This allows the experienced caller to move quickly to the desired
information while still offering all of the guidance information
necessary for a successful connection for any caller.
[0114] 3. How APT.TM. for VXML Works
[0115] APT.TM. is a caller adaptive process that continuously
monitors the speed and accuracy with which each caller is
responding to your IVR prompts and menus and adjusts the voice
playback speed of subsequent prompts accordingly. Under APT.TM.,
you can set minimum, several intermediate, and maximum playback
speeds for your IVR, as well as the caller response times that will
trigger an appropriate change in playback speed.
[0116] Today's voice applications are often required to provide a
variety of information to callers under a wide variety of call
specific circumstances. Each voice application is unique in its
overall length and the complexity of each level in the call script.
A simple voice mail/auto-attendant application might only ask the
caller to select departments within the organization or to specify
a name or extension. A more complex voice application could ask the
caller to enter an account number, a PIN and then offer several
choices to the caller via multiple menus.

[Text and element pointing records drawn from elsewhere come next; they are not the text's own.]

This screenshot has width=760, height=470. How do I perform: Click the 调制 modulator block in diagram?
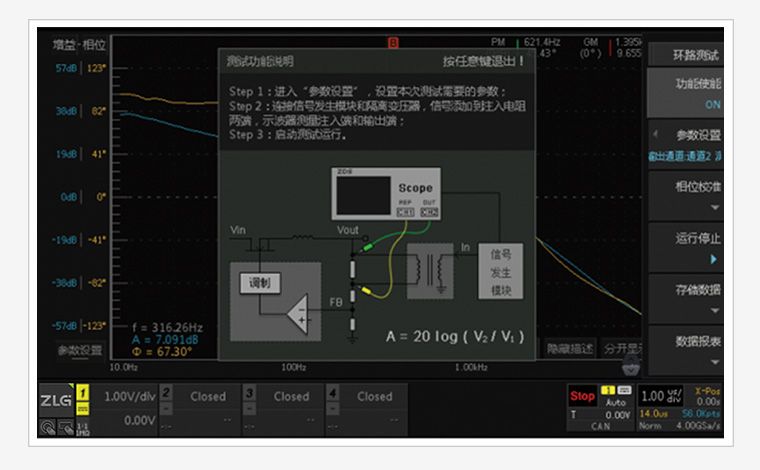coord(259,282)
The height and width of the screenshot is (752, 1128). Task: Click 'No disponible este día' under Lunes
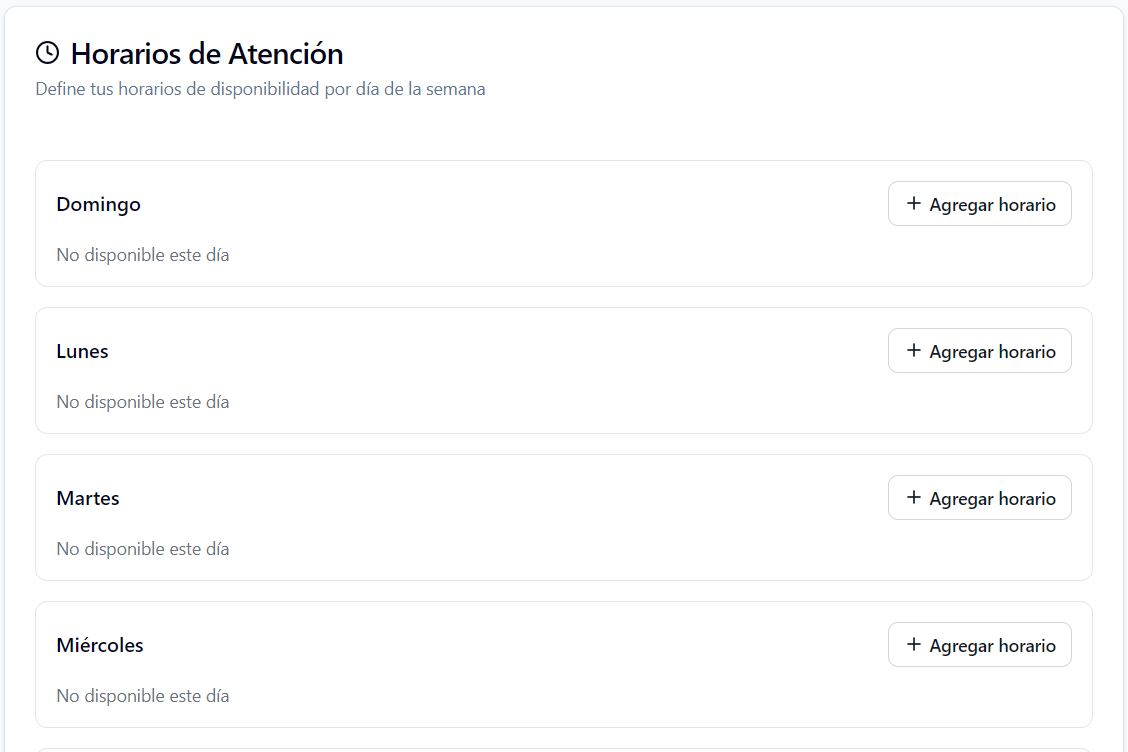pos(143,401)
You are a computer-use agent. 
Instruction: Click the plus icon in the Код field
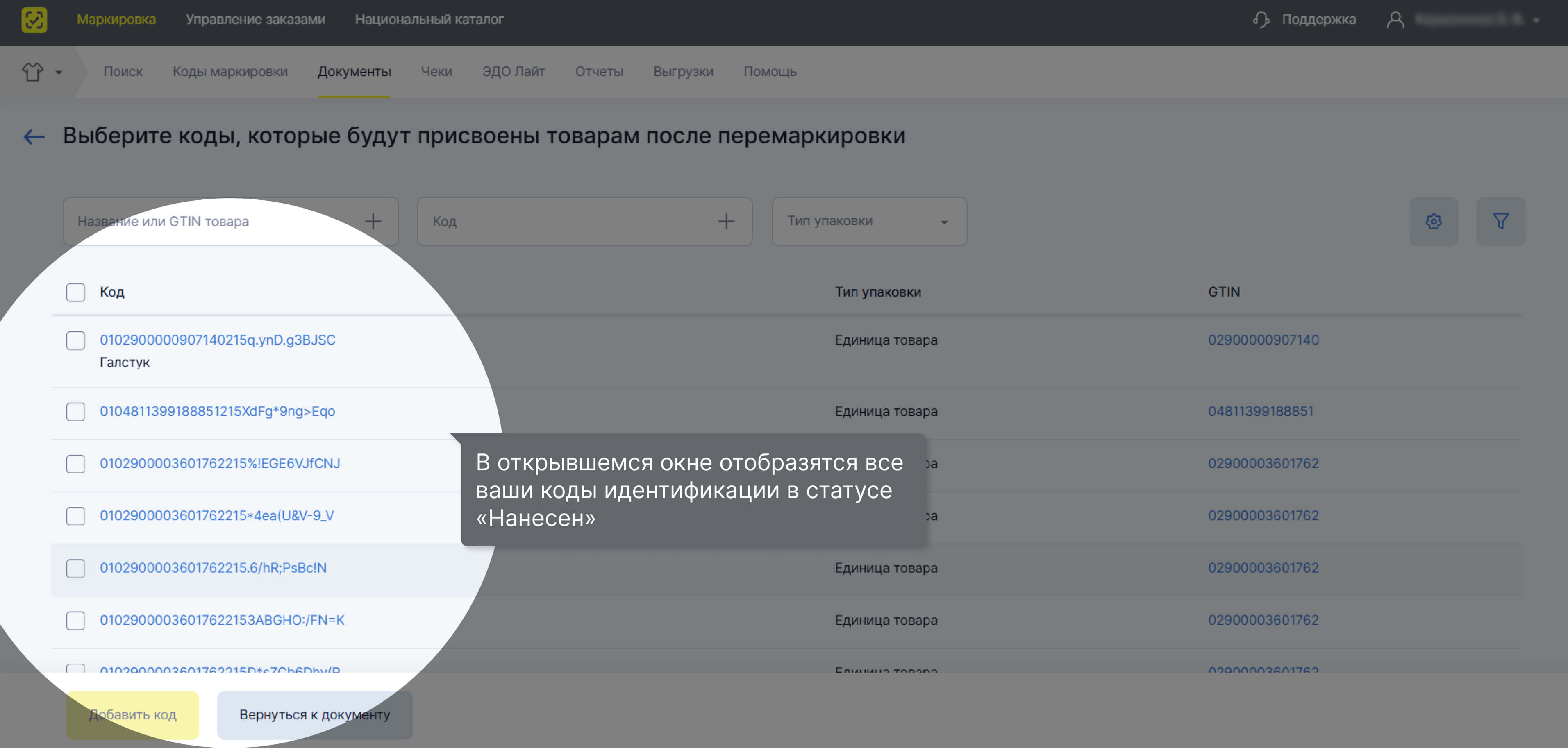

[0117] In addition, each level in the application script has its
own unique context and difficulty level for the caller. Most
callers have little difficulty remembering the first five digits of
their social security number, but many may not easily remember
which PIN they used for a specific account or what the account
number itself is. And a five second long audio file that asks the
caller for a nine digit account number will generally require more
time for an accurate response than a ten second audio file that
simply asks the caller to select from one of three alternative
input choices.
[0118] To further complicate matters, some of your callers will be
using your voice application from the comfort and silence of their
own home or office. Others will be calling from a noisy public
phone or a cell phone with a poor connection. Add to this the fact
that individual callers will respond to the same question at their
own pace and comfort level based on their ability and knowledge and
it becomes clear that interaction with modern voice applications is
truly an individual centered, situation based process.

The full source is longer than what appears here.